Поднялся на ноги, шумно выдохнул и, сжав зубы, вышел из спальни. Вышел на улицу. Лёгкий ветерок овевал мою разгоряченную кожу, но опять мне не полегчало. В стороне одиноко стоял Евгений. Я молчу, просто смотрю на небо. Нужно ехать.
— Не бросай Алину до тех пор, пока она не определится с проживанием.
— Вы уверены в том, что нужно так с ней поступать?
— Не тебе меня судить, Никонов. За свои грехи я отвечу сам. Удачи, парень. И да, — я извлекаю пачку сигарет и смотрю на окна спальни, где сладко спит моё наказание, — извини за всё, что было, я во многом был не прав.
— Вы и сейчас не правы. Это уже не игра. Она вас любит.
— Она ещё слишком молода и много не понимает.
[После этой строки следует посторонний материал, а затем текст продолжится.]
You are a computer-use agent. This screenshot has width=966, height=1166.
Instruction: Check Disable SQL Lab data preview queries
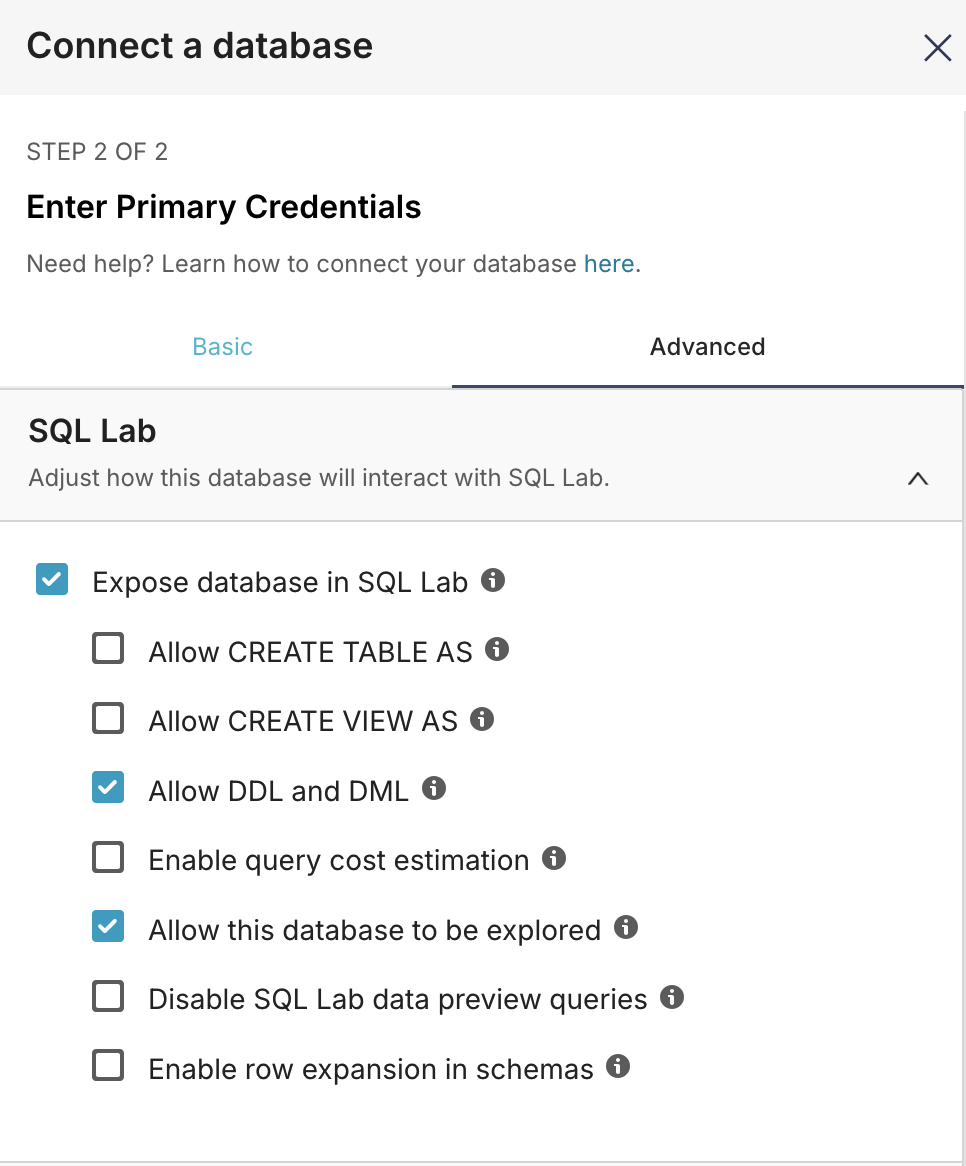click(x=108, y=997)
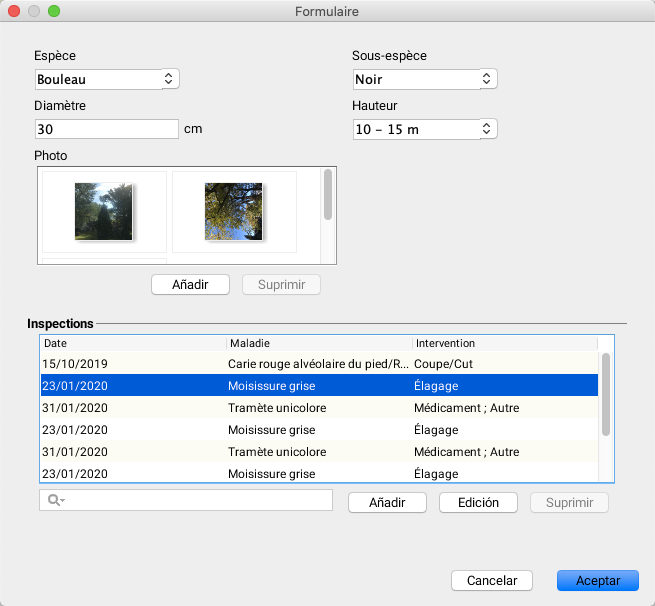Click Añadir button below the photos
Viewport: 655px width, 606px height.
coord(190,285)
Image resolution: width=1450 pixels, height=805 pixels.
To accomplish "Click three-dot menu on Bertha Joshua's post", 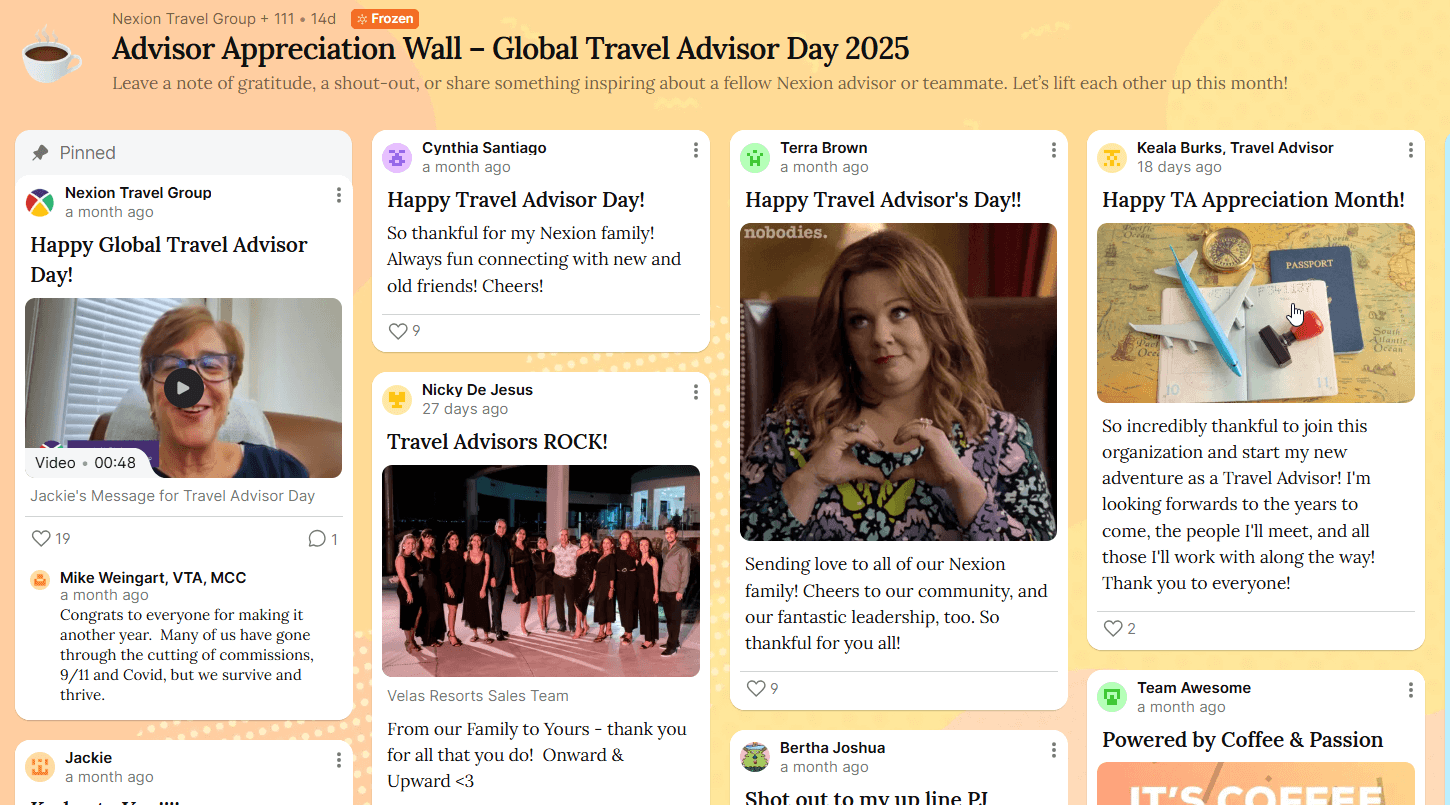I will (x=1053, y=750).
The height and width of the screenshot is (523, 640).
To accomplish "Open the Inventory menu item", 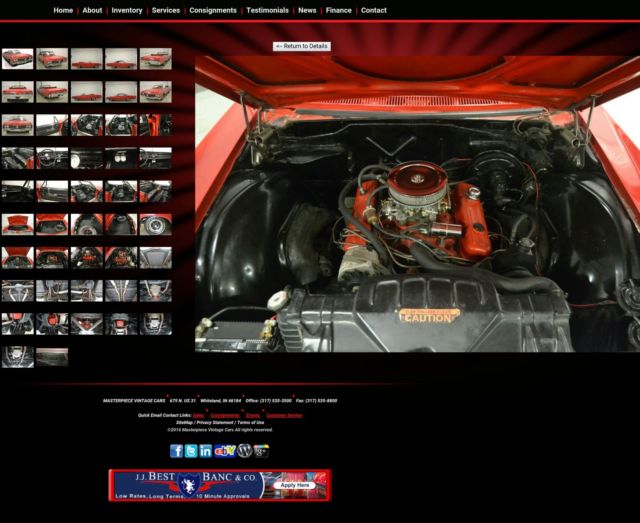I will [x=127, y=10].
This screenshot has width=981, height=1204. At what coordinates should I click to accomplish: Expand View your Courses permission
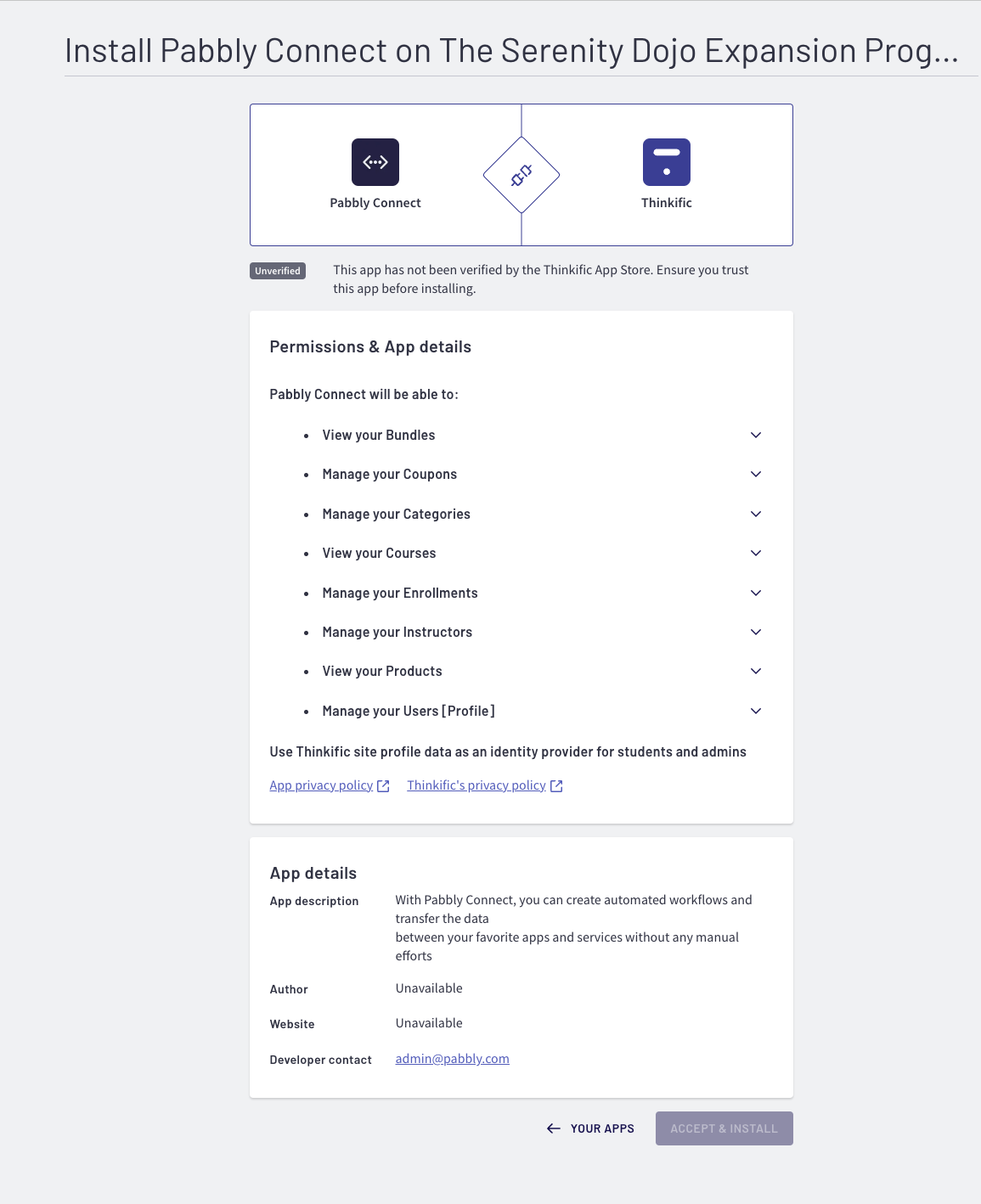click(x=756, y=553)
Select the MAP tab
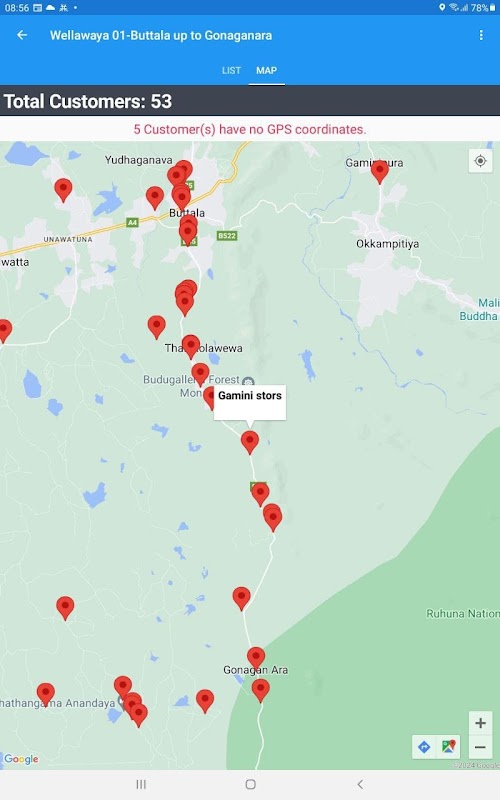Screen dimensions: 500x800 coord(266,70)
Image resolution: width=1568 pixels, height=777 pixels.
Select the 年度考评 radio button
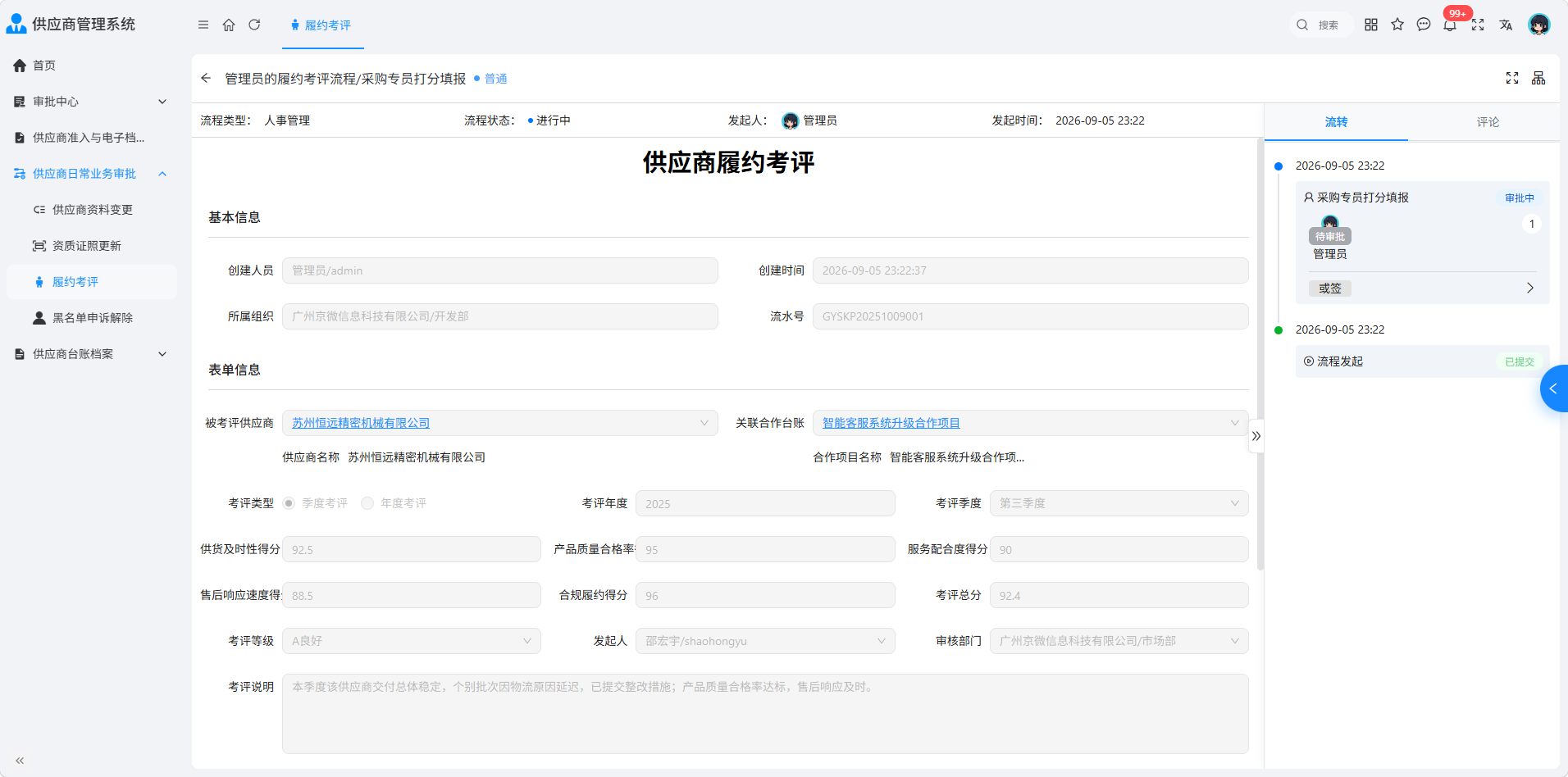coord(367,503)
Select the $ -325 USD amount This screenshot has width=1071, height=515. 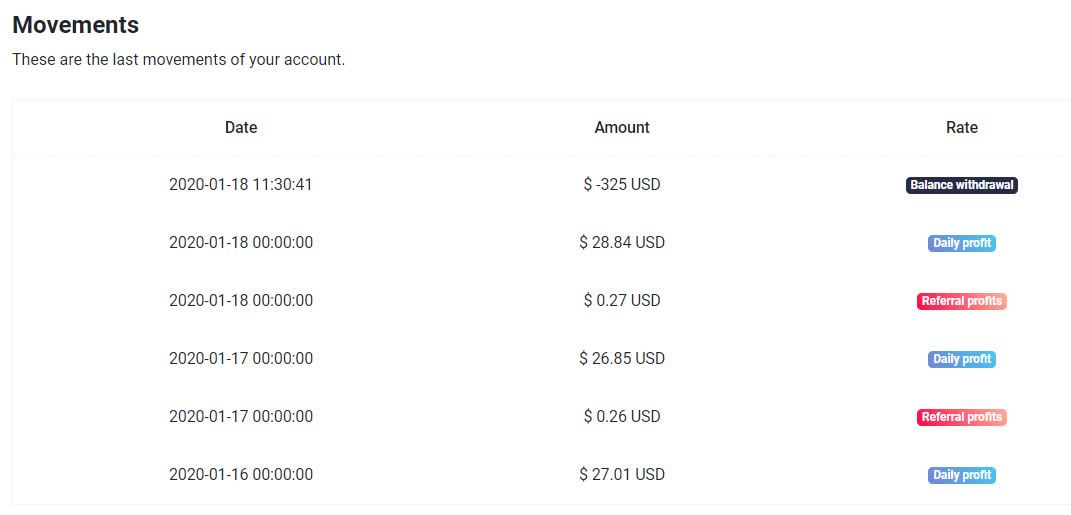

— А вы будете счастливы без неё?
— Время покажет.
Сделал единственную глубокую затяжку и швырнул зажженную сигарету к ногам, растоптал её и оскалился. Если бы было так же легко взять и растоптать всё, стереть из памяти и спокойно жить дальше. Но так не бывает. Увы.
И оно, время, показало, что жить без неё нет смысла, куда бы на этой планете я не спрятался.
29
Я проснулась одна. Прошлась по дому, в поисках его и быстро поняла, что он просто подался сиюминутному порыву и взял то, что само себя предлагало. И уехал.
Женя увёз меня из его дома тем же ранним утром. Я разбудила его в пять, понимая, что меня колотит, и я не могу там находиться. Всю дорогу извинялась, а он крепко сжимал, руль, зубы и молчал, уверяя, что я ни в чём не виновата и всё в порядке. Но как не виновата, когда из-за своей драмы с Камаевым и своего эгоизма даже не дала человеку поспать.
Единственное, что сделала в доме до отъезда — вымыла посуду. Все его подарки, одежда, вещи, карточка, про которую он говорил, ключи от Мерседеса, всё осталось лежать там, где лежало. Потому что, кроме него самого, мне от него ничего не нужно было, а ему самому не нужна я. И мне нужно с этим смириться.
Месяц ушёл на попытку взять себя в руки и перестать рыдать. Затем началась сессия и защита курсовой. Ещё месяц ушёл на то, чтобы максимально достойно вернуться к нормальной жизни.
Женя не перестал опекать меня. Он приезжал стабильно раз в неделю, один или с Вероникой, и во многом, благодаря им, у меня получилось не уйти в бесконечный поток страданий и жалости к себе. В конце мая Женя приехал с бутылкой вина.
— Что мы празднуем? — удивилась я.
— Моё увольнение. Я больше не работаю на Камаева.
Я так и застыла, услышав его фамилию и вздрогнув.
— Разве у тебя не была отличная зарплата и служебное авто?
— Ну да, — хмыкнул, — а ещё ненормированный график, риск быть уволенным по сто раз на день, и свинец навылет, соцпакет завидный.
Я тут же нахмурила брови и покачала головой.
— Прости.
— Аля, улыбнись. Это к лучшему. Если бы не свинец, я бы никогда не познакомился с моей лучшей половинкой. На увольнении настояла она. Говорит, я ей важнее, чем большая зарплата.
— Подумать только, — веселюсь в ответ, открывая вино. — Наверное, ты ей всё-таки нравишься.
Женя рассмеялся и подошёл, забрав у меня бутылку. Разлил вино по бокалам. Мы подняли тост. Я ещё не успела пригубить, как Женя сказал:
— Он был не так уж и не прав, когда бесился. Я, правда, был влюблён в тебя.
Хорошо, что я не сделала глоток, потому что я бы им подавилась.
— Расслабься, — усмехнулся, — это прошло, давно. Ещё после нападения. Тебя хотело так много мужиков, что хотеть тебя было уже просто как-то неприлично. Я даже рассказывал об этом Веронике. Она считает, что мы должны позаботиться о тебе.
— Делать вам нечего, — фыркаю, делая глоток, — я взрослая девочка и сама…
Не могу даже закончить фразу. Ставлю бокал на стол и резко покидаю кухню, добегаю до ванной и склоняюсь над умывальником с рвотным позывом, взявшимся вообще непонятно откуда.